Personal information
- Born: 9 August 1959 (age 66)

Chess career
- Country: France
- Title: International Master (1982)
- FIDE rating: 2319 (December 2021)
- Peak rating: 2455 (July 1994)

= Daniël Roos =

French chess player

Daniël Roos (born 9 August 1959) is a French chess player who holds the FIDE title of International Master (IM, 1982). He was an individual gold medalist at the 25th Chess Olympiad in 1982.

==Biography==
Roos comes from a French chess family. His father Michel Roos (1932–2002) won the French Chess Championship in 1964; this success was repeated by his brother Louis in 1977. His mother Jacqueline Roos (died 2016) was International Correspondence Chess Grandmaster (2000), his sister Céline (1953–2021) was a Woman International Master (WIM), his brothers Jean-Luc (born 1955) and Louis (born 1957) are International Masters (IM).

In 2009, in Salzburg, he shared 2nd - 5th place in International Chess Tournament 24. Schwarzacher Open. In 2011, in Baden-Baden he ranked 3rd in International Chess Tournament Sommer-Open.
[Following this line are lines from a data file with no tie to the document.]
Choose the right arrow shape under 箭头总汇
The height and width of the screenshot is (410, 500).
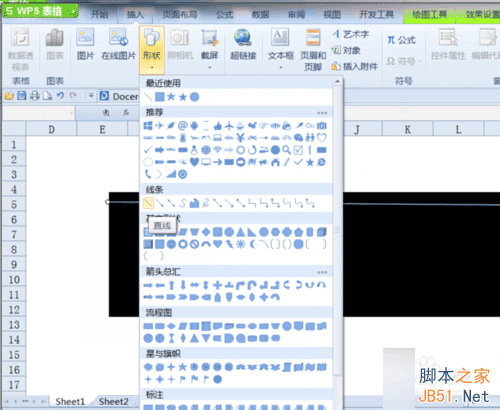click(148, 285)
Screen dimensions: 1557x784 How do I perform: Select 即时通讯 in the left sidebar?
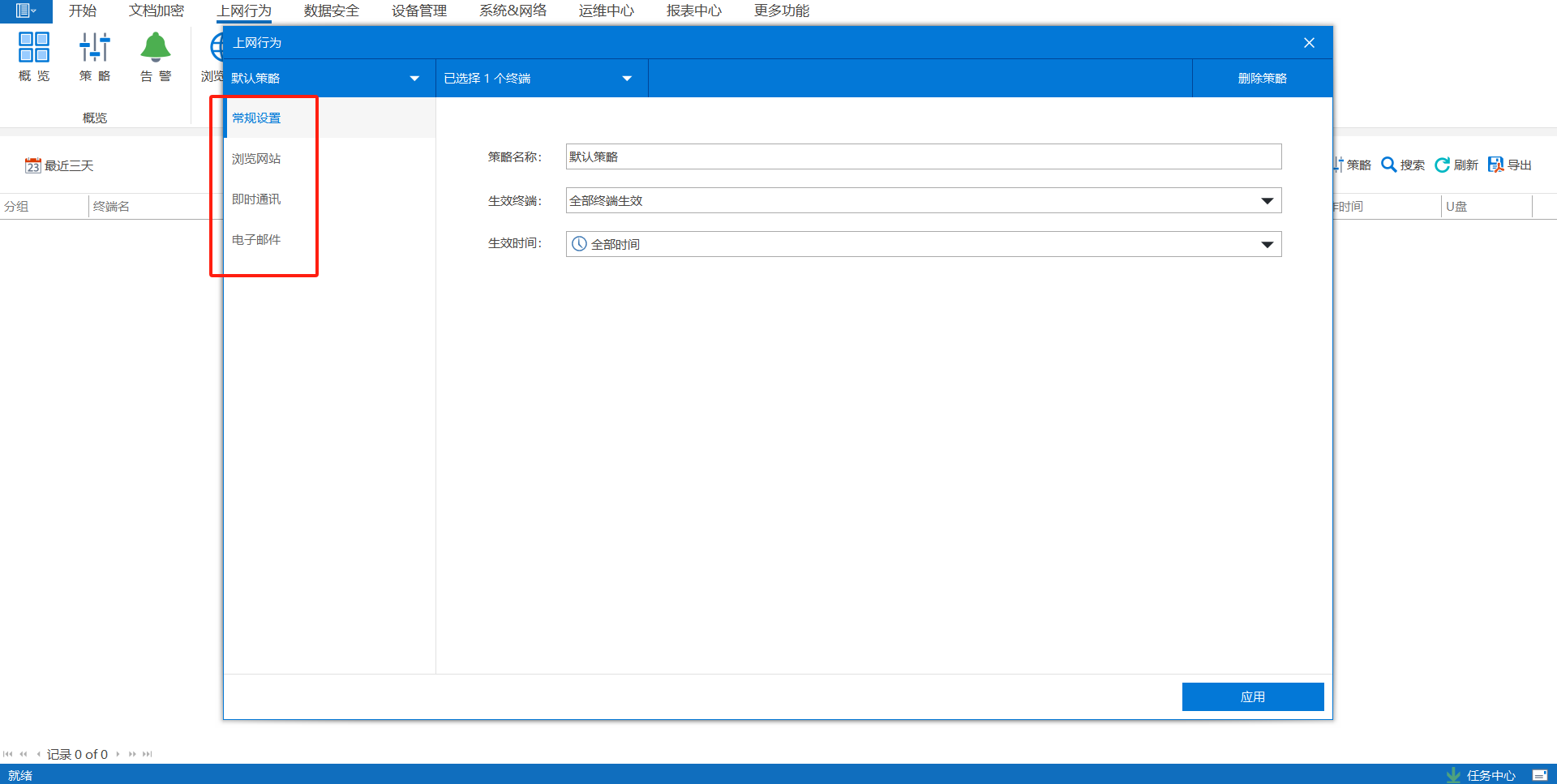(x=256, y=199)
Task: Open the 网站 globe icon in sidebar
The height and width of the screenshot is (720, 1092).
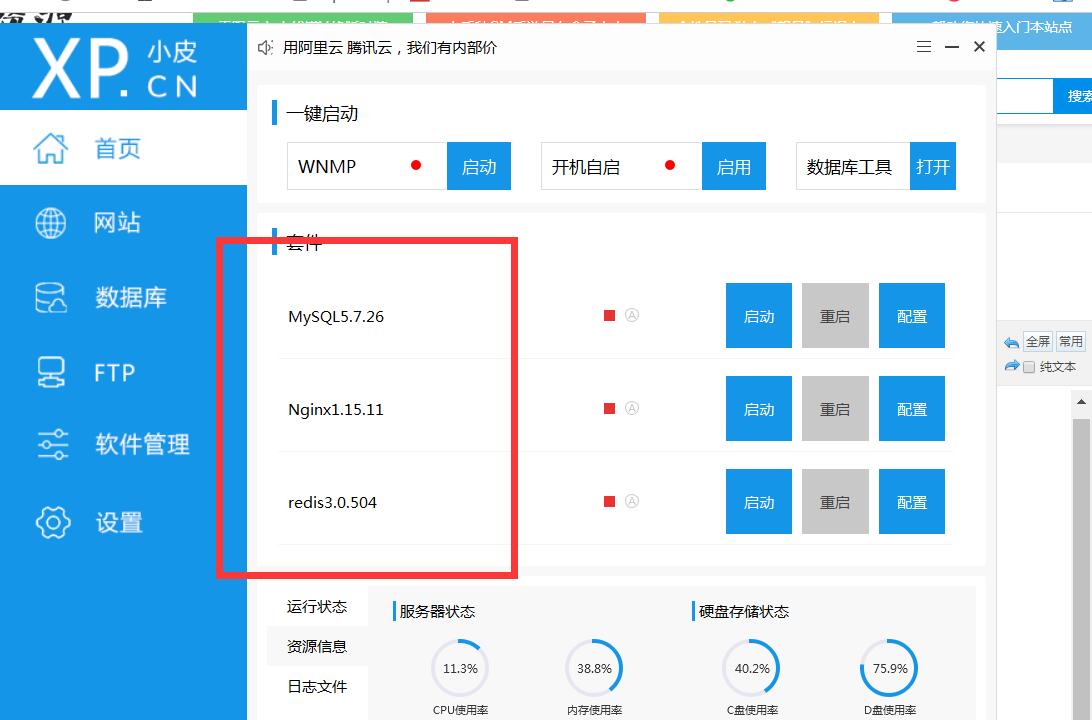Action: coord(51,223)
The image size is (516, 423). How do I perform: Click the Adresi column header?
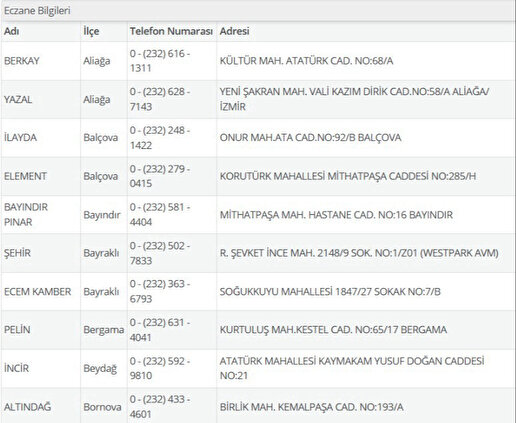pyautogui.click(x=234, y=31)
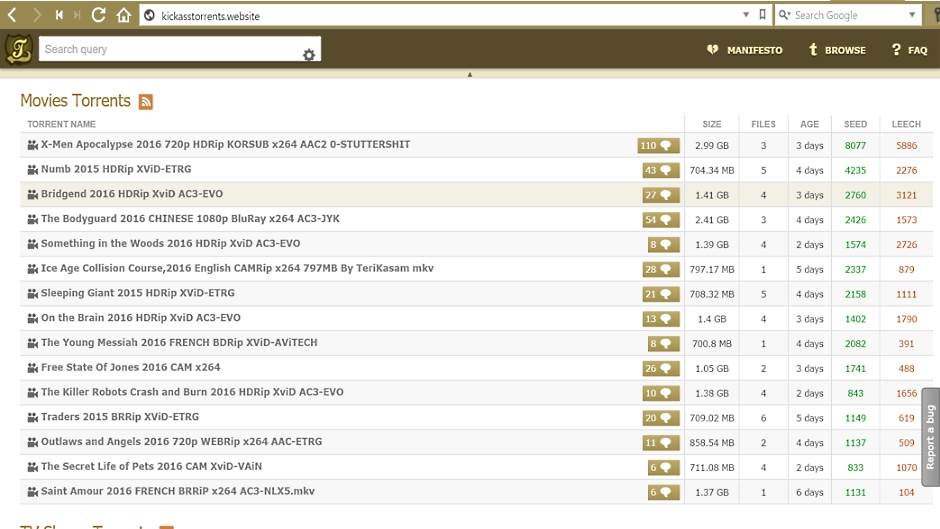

Roos played for France in the Chess Olympiads:
- In 1980, at second reserve board in the 24th Chess Olympiad in La Valletta (+1, =5, -1),
- In 1982, at first reserve board in the 25th Chess Olympiad in Lucerne (+8, =2, -1) and won individual gold medal.

He played for France in the World Youth U26 Team Chess Championship:
- In 1981, at first board in the 3rd World Youth U26 Team Chess Championship in Graz (+2, =7, -2),
- In 1983, at first board in the 4th World Youth U26 Team Chess Championship in Chicago (+3, =1, -4).

Also, Roos seven times played for France in the Chess Mitropa Cup (1977-1979, 1984-1988) and in team competition won silver (1987) and bronze (1977) medals, but in individual competition won gold (1977) medal.

In 1982, he was awarded the FIDE International Master (IM) title.